El canciller papú, Justin Tkatchenko, había anunciado el cierre de la embajada de facto de Taiwán en reconocimiento de la política de Una China. Taipéi protestó por considerar unilateral la decisión, se negó a aceptarla e indicó a sus funcionarios que permanecieran en sus puestos.

Taiwán había amenazado con revisar sus acuerdos gasíferos, incluido un contrato hasta 2030 por 1,2 millones de toneladas anuales de GNL. Finalmente preservó ese convenio y detuvo solo compras spot separadas, limitando la disrupción inmediata de la relación energética.

El volumen suspendido fue estimado en unas 500.000 toneladas cada seis meses. A precios actuales equivaldría a cerca de 800 millones de dólares, aunque el valor puede variar de manera significativa por la volatilidad del gas.

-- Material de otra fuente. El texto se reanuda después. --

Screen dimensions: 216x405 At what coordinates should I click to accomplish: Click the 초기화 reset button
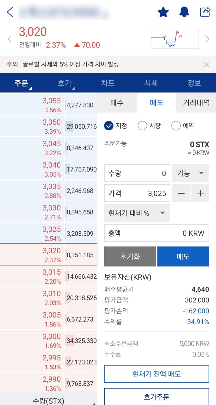click(x=130, y=257)
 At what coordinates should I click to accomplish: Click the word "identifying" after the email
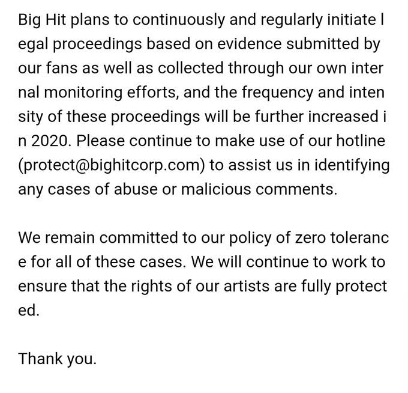click(x=352, y=165)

El impacto financiero sobre Papúa Nueva Guinea podría ser limitado porque el mercado mundial de GNL se tensó durante la guerra con Irán y las alteraciones en el estrecho de Ormuz. La demanda permitiría encontrar otros compradores, aun cuando Taiwán utiliza sus adquisiciones como señal política.

Taipéi también consideró revisar o reducir programas de desarrollo, pero no dio ese paso. Sus representantes siguieron en el país y el gobierno local no intentó expulsarlos, por lo que el estatus práctico de la oficina permanece sin resolver.

China celebró la decisión de Port Moresby y la presentó como un posible modelo para otros gobiernos. Para Taiwán, el episodio alimenta el temor de que la presión sobre sus misiones informales se extienda y debilite su red internacional sin reconocimiento diplomático formal.

La controversia también refleja el equilibrio que busca Papúa Nueva Guinea. Mantiene acuerdos de seguridad estrechos con Australia y Estados Unidos y, al mismo tiempo, intenta mostrar alineamiento político con Beijing, ubicando los vínculos energéticos y de desarrollo taiwaneses dentro de una disputa mayor por influencia en el Pacífico.